Phillyreading, Quick answer is ""Lionel Trains Standard of the World- 1901 to 1942", which has both 1689 & 2689 listed together with year of production of 1936-1942. Greenberg sometimes doesn't list actual years in certain Guide Books. The price guides also have mistakes that I can prove.

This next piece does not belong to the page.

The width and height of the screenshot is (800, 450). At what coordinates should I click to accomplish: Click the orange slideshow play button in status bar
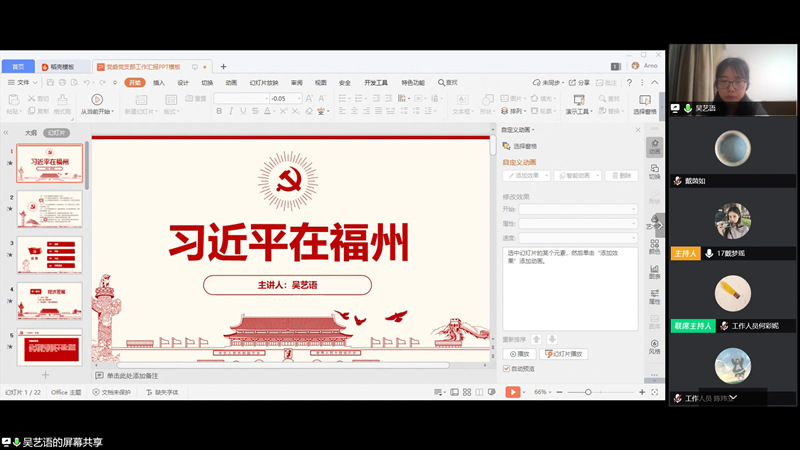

******I did a little extra checking, and have to correct the years, that the 2689W was issued. It was FIRST ISSUED in 1938, and continued until 1942. The dates are from Dave McEntarfer's book on Prewar Sets, and were listed in Set# 1090W; 1091W; & 1093W. The McEntarfer book and the TCA "Standard of the World book have a higher accuracy of correct info, as compared to a Price Guide, which doesn't break things down to specifics. I own all these books, plus PostWar books to verify the information.


----------



## phillyreading (Aug 25, 2015)

Thank you *teledoc*:appl:
I had to use 2 Greenberg price guides to come up with the info that I did. 
I have a different price guide somewhere in the house and it is even worse then the Greenberg price guide for the Lionel made during the 1960's. I think it is David Doyle's price guide 1945 to 1969 and has photos but almost no info for the 1960(1961 to 1969) era Lionel.

Lee Fritz


----------